[The task]:
From first line to last, transcribe the listing exactly and skip any image.

-*-*-

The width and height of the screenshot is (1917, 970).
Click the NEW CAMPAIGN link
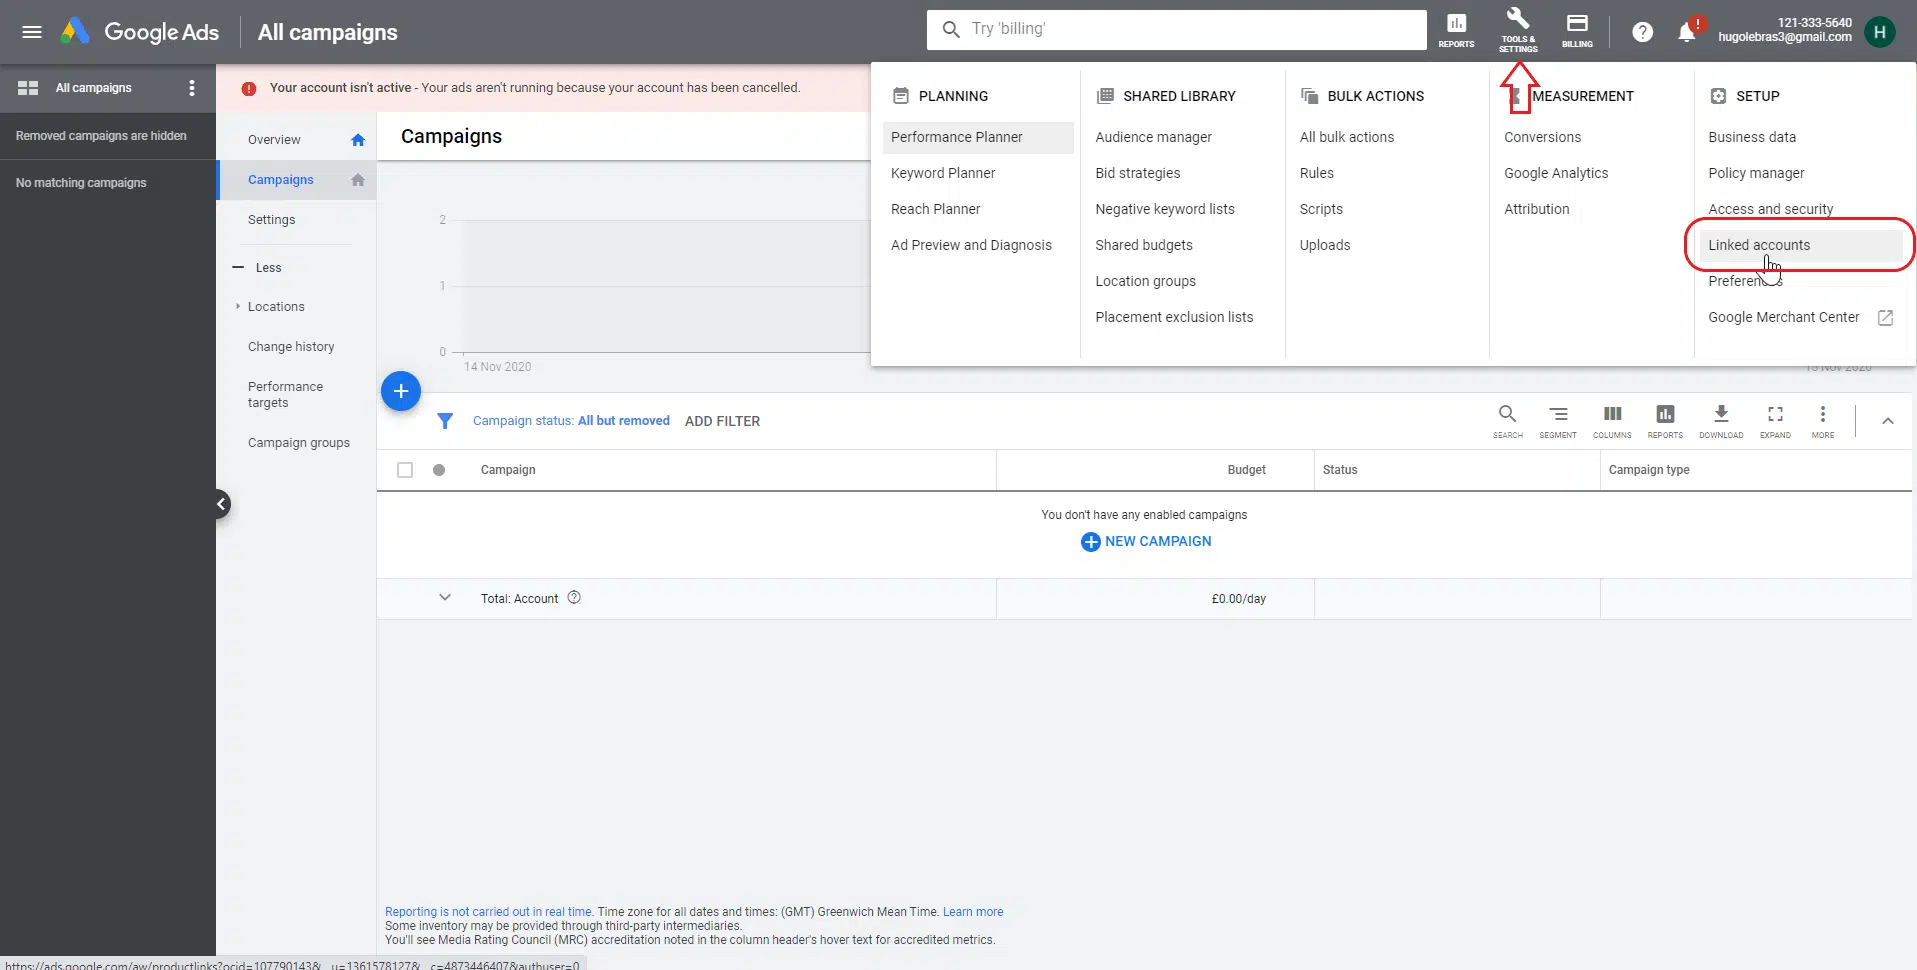tap(1146, 541)
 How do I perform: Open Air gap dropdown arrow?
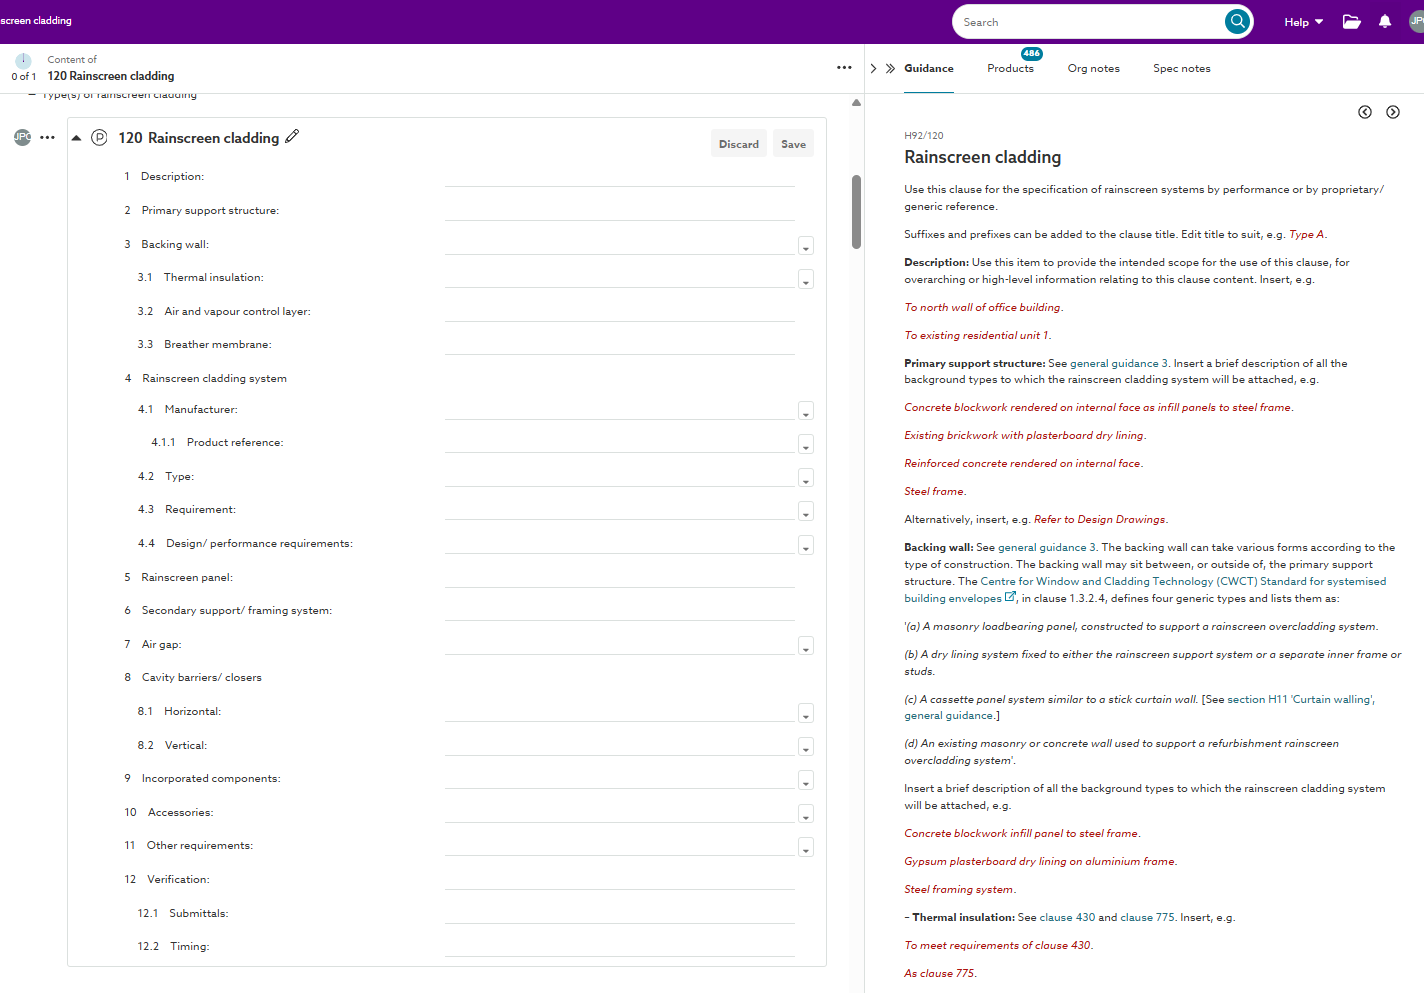806,646
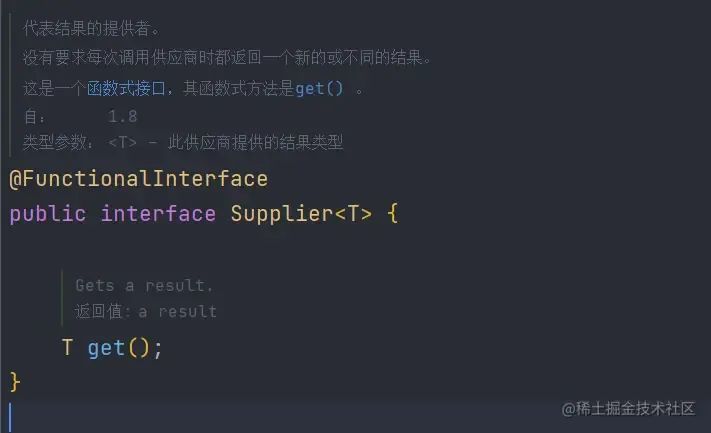
Task: Select the Supplier<T> interface name
Action: [x=301, y=214]
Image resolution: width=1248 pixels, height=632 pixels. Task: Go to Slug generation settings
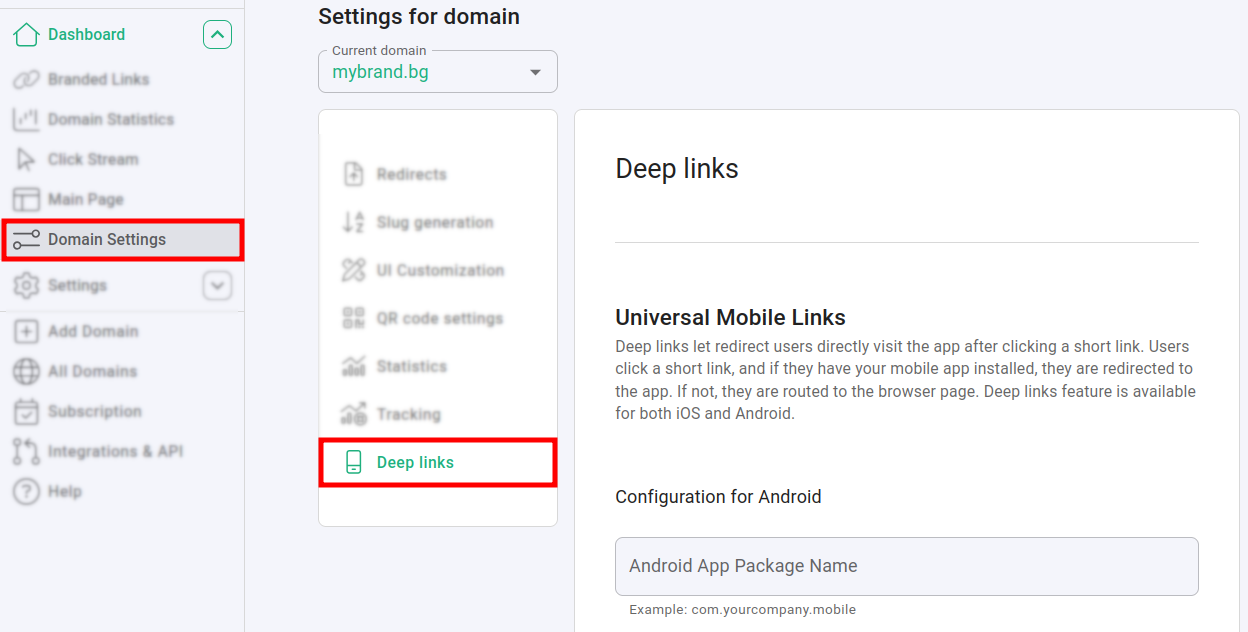point(434,222)
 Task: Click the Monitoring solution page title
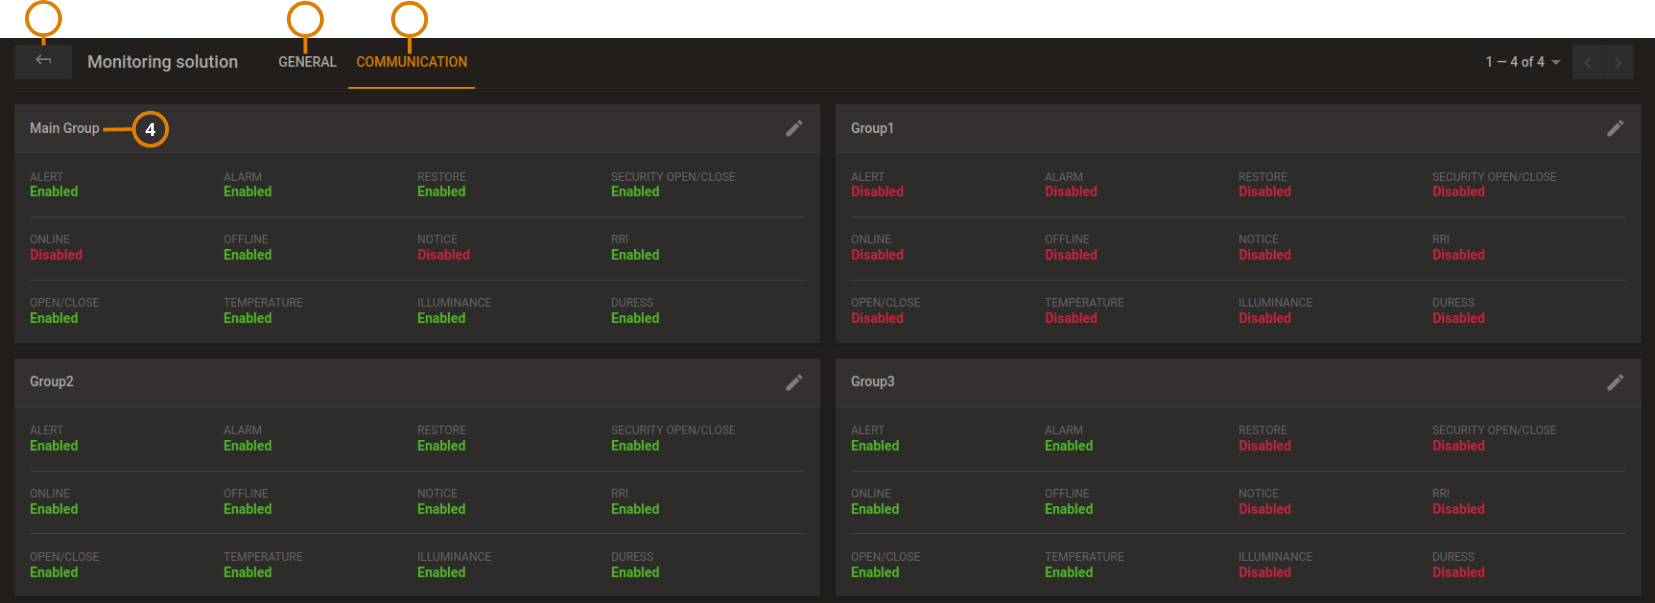[x=162, y=62]
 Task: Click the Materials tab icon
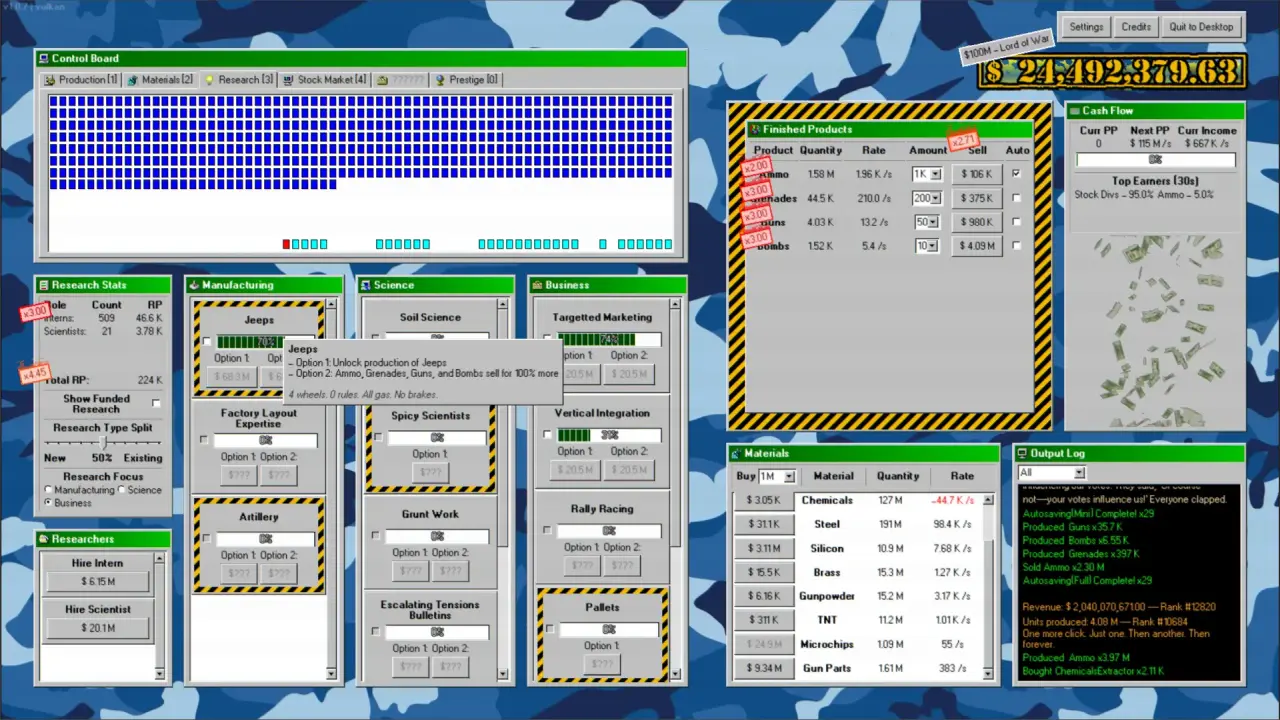[x=133, y=80]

-*-*-

[Task response]:
The width and height of the screenshot is (1917, 970).
Click the NEW CAMPAIGN link
tap(1146, 541)
 How do I perform: Open Air gap dropdown arrow?
806,646
Task: Select the Supplier<T> interface name
Action: [x=301, y=214]
Image resolution: width=1248 pixels, height=632 pixels. Task: Go to Slug generation settings
point(434,222)
 Task: Click the Monitoring solution page title
[x=162, y=62]
 Task: Click the Materials tab icon
[x=133, y=80]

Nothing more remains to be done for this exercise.